Mas a realidade pode ser uma construção tão artificial quanto a “massa de carne” que enche uma salsicha.

O Filme

Tudo gira em torno de um grupo de alimentos que vive nas gôndolas de um supermercado qualquer nos EUA. Na primeira sequência acompanhamos uma sequência musical na abertura das portas de mais um dia de vendas. Todos acordam para cantarem juntos um hino para que os produtos mostrem o quanto estão agradecidos por tudo que os deuses fazem. Uma oração que renova diariamente a fé de que “nada de ruim acontecerá com os alimentos”.

Cada um espera ser escolhido pelos “deuses” que entram no supermercado e os conduza ao “Grande Além” onde serão tratados com amor e carinho, a verdadeira Terra Prometida.

Um grupo de salsichas embaladas, ao lado da gôndola com pães de cachorro-quente, vivem um tórrido amor platônico. Tocam suas “pontas” (os dedos) à espera da consumação desse amor em algum lugar no Grande Além quando forem levados juntos, num mesmo carrinho de compras, por um Deus.

Mas correm boatos de que nada disso seja verdade. Principalmente quando aproxima-se o “Lorde das Trevas” – um funcionário que recolhe produtos que perderam o prazo de validade e que serão levados para a eternidade do lixo, sem chances de conhecer a Terra Prometida.

Por que os deuses permitiriam tamanha injustiça? Como podem alimentos serem capturados pelo Lorde das Trevas se todos seguem as orientações e cantam o hino de louvor aos deuses?
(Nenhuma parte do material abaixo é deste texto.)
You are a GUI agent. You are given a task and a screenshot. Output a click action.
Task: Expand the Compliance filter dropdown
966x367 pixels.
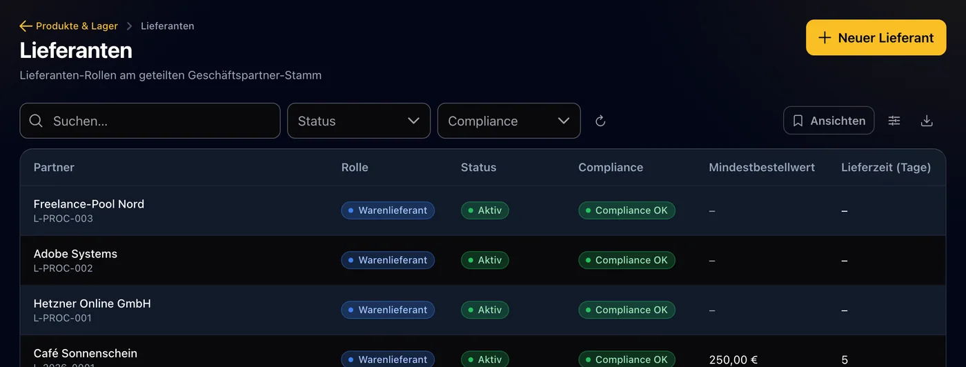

Tudo parece estar em ordem quando os protagonistas Frank, a salsicha, e Brenda, o pão, são escolhidos por uma “deusa” e vão felizes para o carrinho de compra. Até que uma mostarda com mel tenta alertar a todos que tudo é uma mentira, o Grande Além não existe e os deuses são monstros. Tenta se matar atirando-se do carrinho provocando um acidente: o carrinho vira e Frank, Brenda e seus amigos perdem-se no supermercado ao tentar o caminho de volta as suas gôndolas.

Uma jornada de descobertas que começa pela sessão das bebidas alcoólicas: cachaças, tequilas e latas de cervejas vivem uma festa que nunca termina. Até conhecerem uma misteriosa aguardente indígena. Eles são os “imortais”, produtos que não têm data de validade.
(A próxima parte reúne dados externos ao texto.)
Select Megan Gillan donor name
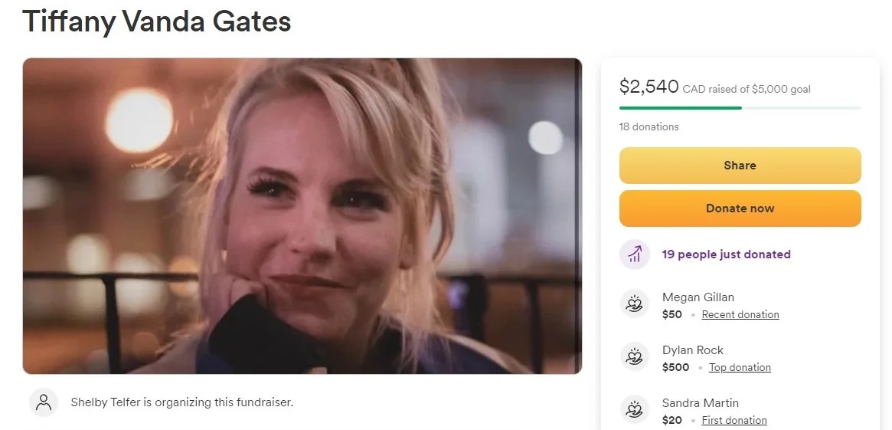892x430 pixels. tap(698, 297)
A partir desse ponto a animação explora inúmeros de temas explicitamente gnósticos que iriam muito além do espaço dessa postagem. Vamos destacar os mais importantes:

(a) Religião: dividir para reinar

Os “imortais” criaram o hino que todos os produtos cantam cada vez que o supermercado abre as portas. Antes disso, o massacre dos alimentos era explícito. Todos sabiam a verdade e o sofrimento era terrível. Pensando nisso, os imortais criaram uma narrativa (cosmogonia + teologia) sobre o “Grande Além” onde deuses se preocupam com os alimentos e os sonhos se tornariam realidade. Dessa forma, todos vão felizes para a morte.

Mas ao longo dos anos “as coisas ficaram um pouco loucas”: cada sessão de alimentos criou uma interpretação própria da narrativa: os chucrutes alemães importados acham que vão conquistar o Grande Além; os pães sírios encontrarão azeites virgens; as salsichas e pães devem se resguardar até chegar ao Grande Além, e assim por diante. Dessa forma surgiram os alimentos nazistas, islâmicos, católicos etc. Todos divididos, racistas e intolerantes entre si.